With my newest project on saving Revision3, Shinmaryuu and I have been chatting casually on a few topics, and a few days ago I inquired about some of the content he had collected in the past. I was sure that most of the stuff he initially saved had long since been lost to the troubles of unresponsive hard drives and disc rot, but I was pleasantly proven wrong. We got to talking, and he was kind enough to send me over a little care package of indie content spanning years and dating back to before I was putting bits in proverbial buckets.
What am I going to do with all these lovely discs? Archive them of course, and share them with everyone. Share them with you. All in good time, and all in proper form with disc images and cover/insert scans. Anarchivism.org will feature the Shinmaryuu Collection (working name, haha ) provided the discs are all out of print to the point that you can’t get your hands on them anymore (though I’ll link back to all the content creators I can find). The discs in general are not only beautiful in their physical nature, but by what they represent. Every hand cut booklet and labeled disc reflect the hard work of content creators before. They were here, and now their work has been shared with me.
So to Shinmaryuu, I offer the deepest thank you. Some things I thought I would never see have fallen gracefully into my lap, and I couldn’t be happier.
These days, Shinmaryuu is still going on strong. You can check out his website, Wicked 13 Productions, or head right to his youtube profile to see all the great videos he is putting out. Check out his content and leave him a comment, or send over a friendly shout on Twitter.
Tell him Fami sent ya.
Tuesday, June 5th, 2012
Well, things are going pretty smoothly now. If you look at the page, most of the content is up. That is, most of the shows that have been put in the Revision3 “archive” have been downloaded, sorted, inspected, and re-uploaded to archive.org.
It’s taken a long time.
This is day 25 of me downloading and uploading. All day. Every day.
What have I learned? Revision3 cannot take care of their content. I’ll give them a little credit. I have a list here of notes from when I started this project two years ago. It’s a short list of little issues I encountered, some of which have been fixed. This sort of surprised me. For example, there was originally a missing episode of popSiren. Missing as in not in the episode list, but it’s back now. I can’t say the same for most shows that are now in the archive. I’d say that about half the shows I’ve downloaded have one problem or another whether it be missing content, mislabeled episodes, or some other issue that you couldn’t even wrap your head around.

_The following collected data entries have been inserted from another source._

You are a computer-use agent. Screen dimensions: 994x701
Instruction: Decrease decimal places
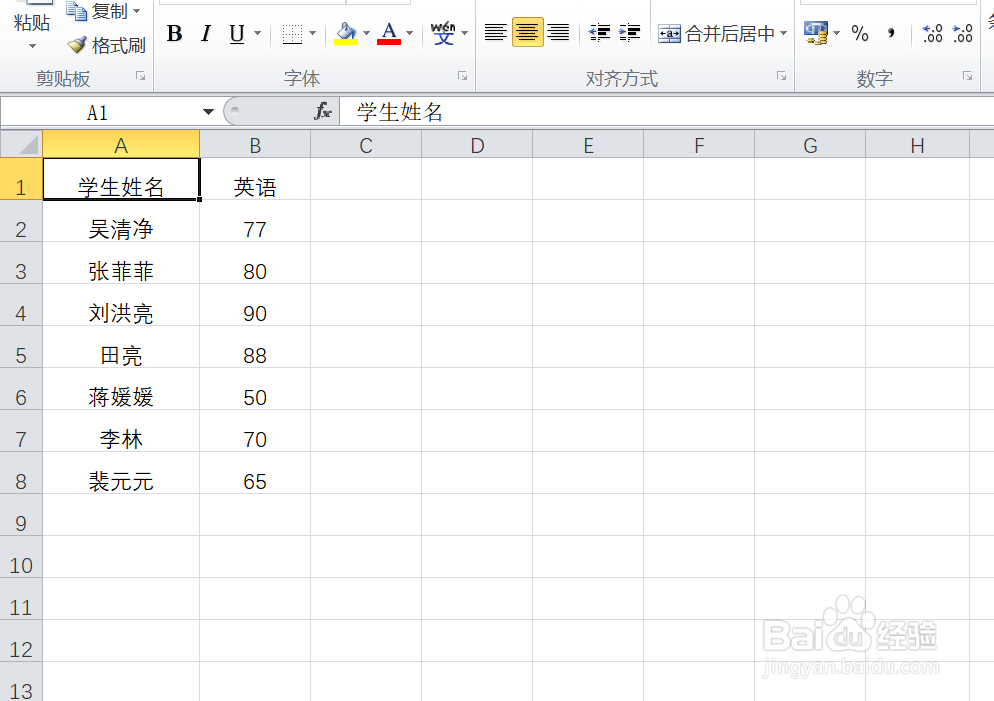pyautogui.click(x=963, y=33)
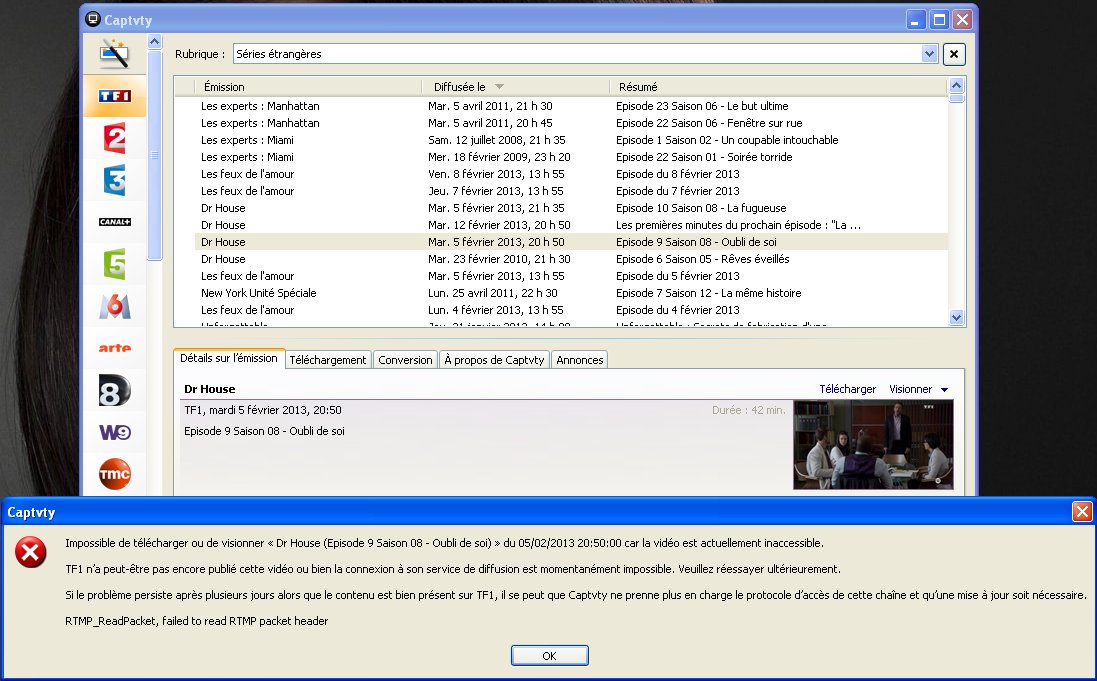Open the Canal+ channel
Image resolution: width=1097 pixels, height=681 pixels.
click(115, 222)
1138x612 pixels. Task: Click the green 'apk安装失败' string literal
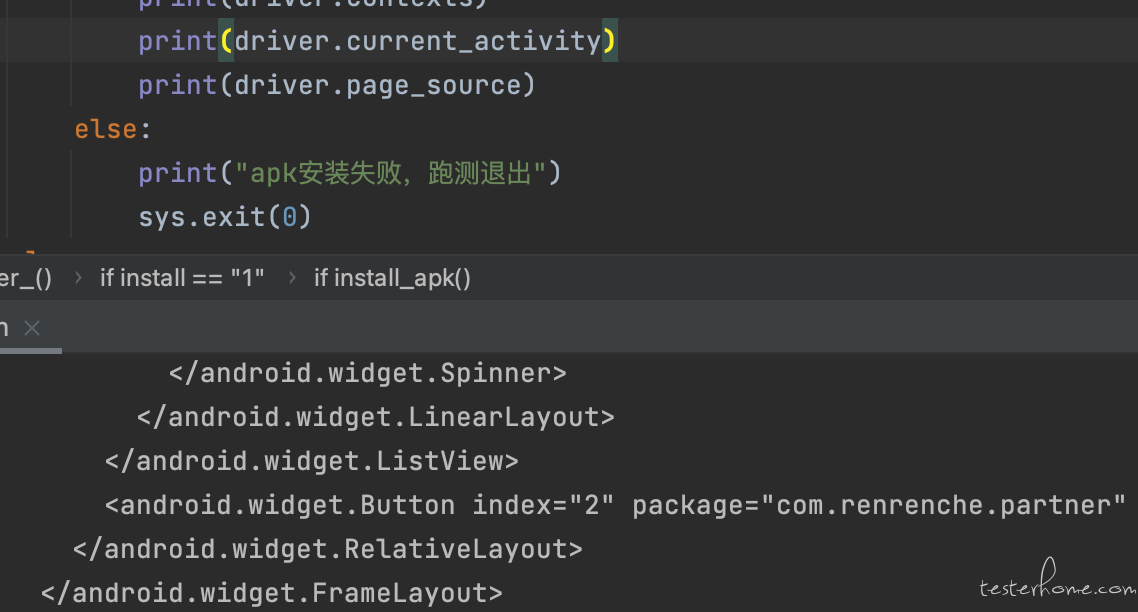pyautogui.click(x=390, y=173)
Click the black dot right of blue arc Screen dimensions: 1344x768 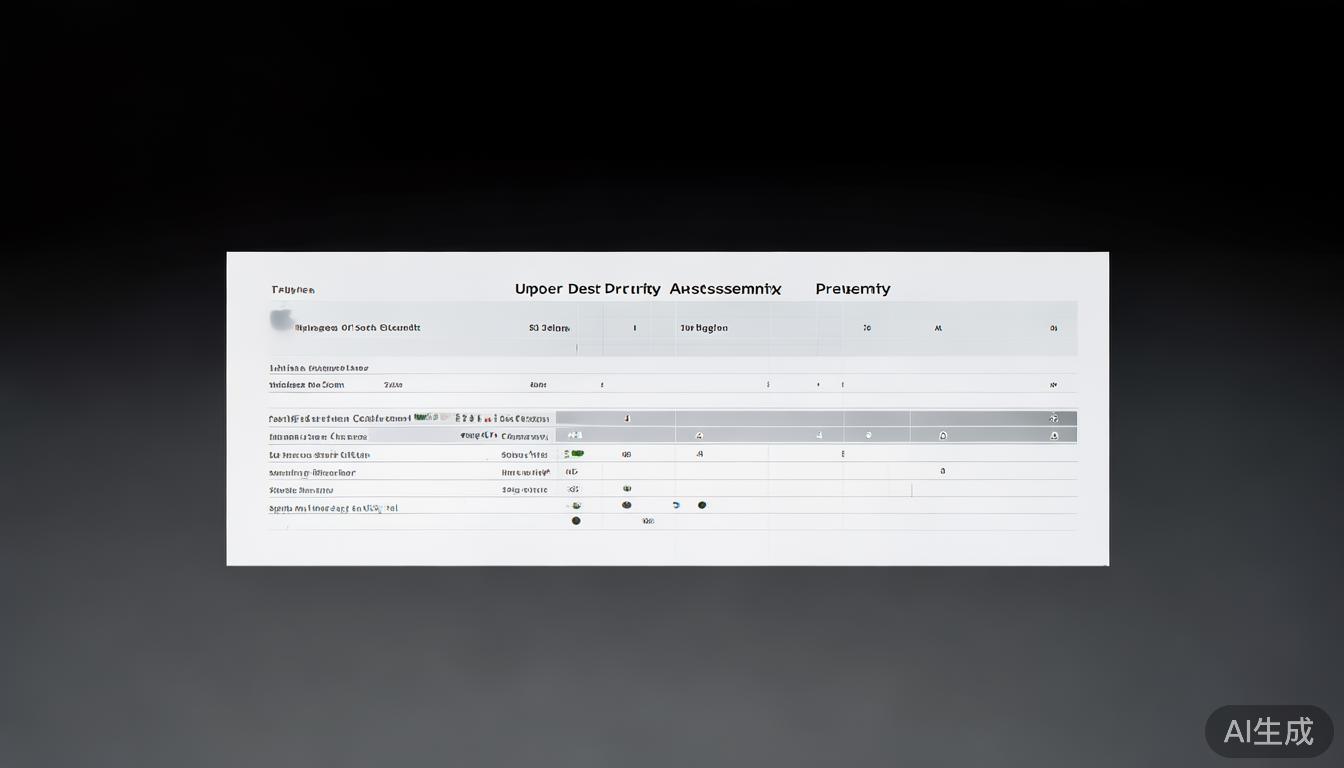tap(702, 505)
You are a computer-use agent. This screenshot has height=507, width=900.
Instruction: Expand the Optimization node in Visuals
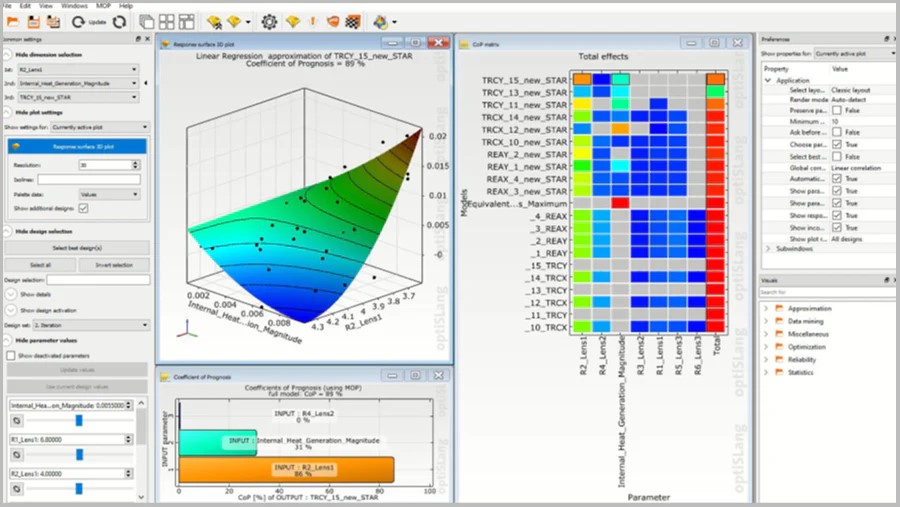pyautogui.click(x=768, y=346)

All the issues I stated in the last articles, they just get worse. It would be a waste of article to address them all, so if you’re really curious just click the link to the wiki page above and look through the notes section of the table. There are a few that I may have fixed and not mentioned, but most of the issues are there in readable little sentence fragments.
So where do we go from here?
I’m currently trying to scrape together the last few shows. After this, there will be a *complete* mirror of all the Revision3 archived content. I use that world complete to mean everything they offer. There are shows with holes, and I note them. I’ve also investigated some of them and found that there is true mislabeling, but some I can’t tell for sure. After I get all of this sorted through some detective work, I have to go into descriptions. This will take hours in itself (some help would be nice) so that all the content has episode descriptions. I didn’t do this initially because I wanted to make sure I had all the content. You can scrape episode descriptions from other places if things go bad, but you usually can’t find two dozen shows when they just disappear overnight.
let’s cause this descriptions bit Phase II.
Phase III will be getting other content. Yes, we got the archived shows, but Revision3 still produces content daily. This needs to be grabbed too, but questions come up. How do you archive a show that still makes video? Local copies until it dies? Upload it yearly? I’m not sure yet and am open to ideas. We must also go into Revision3 Beta, the website for which is now gone. This is where I will be focusing many of my efforts to try to snag what I can before the internet forgets it completely. Lastly, I want to expand to shows that Revision3 produced in part, but not fully. For example, I have complete runs of The Game Show and Epic Fu, both of which now appear dead. There are more shows like this, and more still going on that need to be monitored carefully. We don’t want anything disappearing into the aether.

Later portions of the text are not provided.